Day three in Tokyo started with a visit to the bank to deal with a bank card renewal that was handled very slowly, which resulted in a very late breakfast. While Japan is often startlingly modern, quick to create and adopt innovation, it can be maddeningly inefficient and slow to abandon outmoded practices; the banks are a perfect example. A visit to the bank here is all too often about waiting while a lot of paper gets pushed around. I left feeling cranky, but my mood was much restored by dim sum at Tim Ho Wan, in Shinjuku. Living near San Francisco, we are never too far from top-notch dim sum but this was every bit as good as any I've ever had near home or Hong Kong even.
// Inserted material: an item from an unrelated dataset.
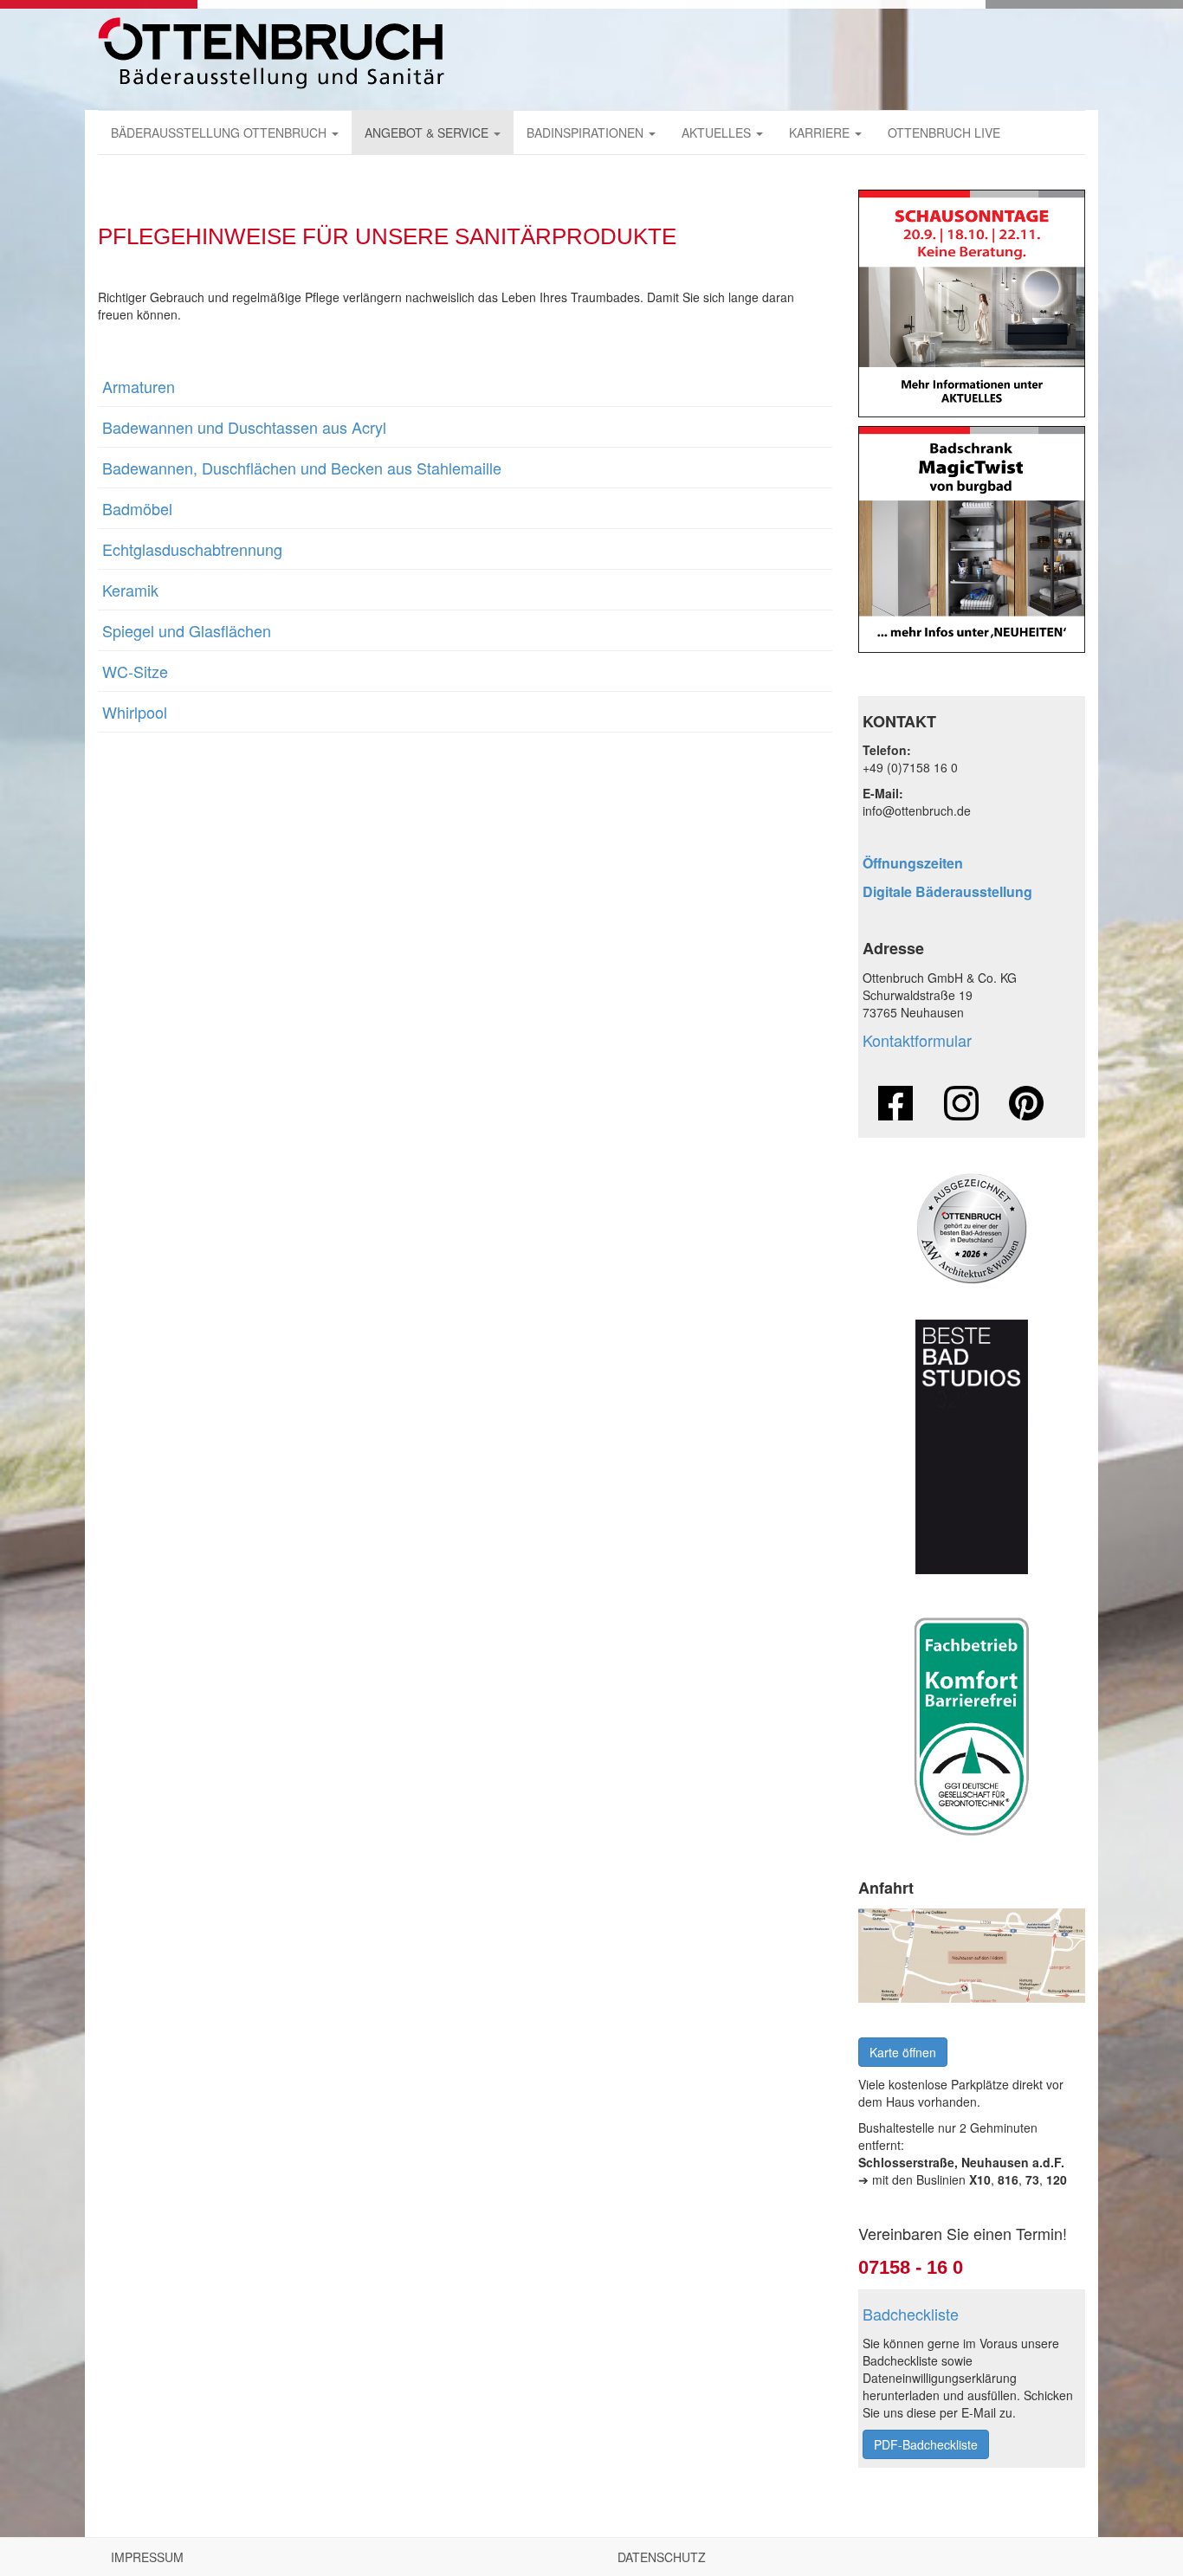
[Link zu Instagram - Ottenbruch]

After brunch, I picked up a couple of records at the Shinjuku Disc Union store in the Shinjuku San-chome area and by then it was already time to meet friends for cherry blossom viewing, chugging quietly up the Meguro River, starting near Tennozu Isle and turning around at Taiko-bashi, the famous Edo-period bridge often depicted in Woodblock prints of the era (although because the river becomes shallow near the bridge, we viewed it from a distance). The blossoms were pretty, as they always are.
Coincidentally, and happily, the boats for the river cruise leave from a pier within walking distance of Pigment, a store I've wanted to visit for several years. It specializes in the raw pigments used in traditional Nihon-ga style painting (but used also in Western oil and acrylic paints). One wall that runs the entire length of the store is lined with jar after jar of powdered pigment in every color imaginable. The pigments include both modern synthetic versions and traditional pigments derived from minerals and other sources imported from all over the world. Another wall shows the various resins, oils, and other binders used to transform raw pigments into paints and inks. Another section of the store displays hundreds of different kinds of brushes, including Japanese hake brushes, brushes for calligraphy, and brushes for Western style painting. The store also has a small selection of ready-made drawing inks, pastels, and paints. I chose 12 small tubes of acrylic paint for use in my collage work. Well worth a visit if you find yourself in Tokyo even if you're not an artist but simply have a curious mind. Pigment is on the first floor of the Harbor One Bldg. at Higishi-Shinagawa 2-5-5.
An izakaya-style meal nearby rounded out the day. Particularly memorable was the bowl of soba noodles I had with a rich, smoky duck-based broth.